Evening sports fans. Hope everyone's having a wonderful weekend.
Before we get to the code, I'm happy to say that 7 out of 10 predictions were correct and the 3 that were wrong were draws!
If we had put £1 single bets on each game, then for our £10 stake, we'd have had £12.86 back. Only time will tell if this 28.6% ROI will continue.
In Part 3, I spoke about limiting how far back the system would look when making it's predictions and chose 100 games as a default limit. I've now added a function to backtest different values for this.
The updated code is available on my GitHub.
What I've done is take 60 days of games from a year before the current date and backtest with values from 50 to 500 games, outputting the most successful value.
I've also added a cutoff value for the predicted probability to decide if the game is worth betting on. So the code also sweeps through values for this from 40 to 95.
There was a problem with this approach initially in that it would get to 100% accuracy but only suggest betting on 1 game out of 100. In other words only games that were pretty much foregone conclusions and therefore not worth betting on.
So I've now limited this to advise of at least 1 game out of 10. It reports somewhere in the region of 70-90% accuracy during the backtest.
Now this is a pretty naive form of machine learning, basically a brute force scan through what could be called our hyperparameters, so there's likely to be a danger of curve fitting. To rule this out, I also added a function to test the parameters found during the scan on the next 60 days of games. If the reported accuracy still looks good then we're golden.
New command line options are "-t" or "--test" to scan through the values, and "-b" or "--cutoff" to have the program print out predictions with predicted probabilities above that value.
Running the following command line will find the best values to use for the Scottish Premiership.
python3 soccerprediction.py -c Scotland -l Premiership -t
This returns with values of 450 for history and 70 for cutoff with 100% accuracy for 7 predictions out of 70 games. Sounds too good to be true, I know! However, it also returns 100% accuracy in the validation test.

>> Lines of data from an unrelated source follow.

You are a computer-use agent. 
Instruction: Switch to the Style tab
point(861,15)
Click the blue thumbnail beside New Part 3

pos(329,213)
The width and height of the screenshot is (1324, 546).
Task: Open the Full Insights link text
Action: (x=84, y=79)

Running the tests on the English Premier League returns 400 & 70 with 71% accuracy for 7 games from 70. The validation test returns 93%.
I've only tested with the English Premier League, English Championship and the Scottish Premiership so far but as the predictions the code made in Part 3a show, it appears to be working pretty well.
Hey, I know the code isn't pretty, efficient, elegant or any of the things it would be if a professional programmer had written it but who the hell cares if it works eh? I'll be continuing to test it and hope some of you guys give it a try too. Feel free to use or change the code in any way you want and if you've any ideas for improvements or fixes please share them here.
Maybe we can all stick it to the bookies. hehehehe.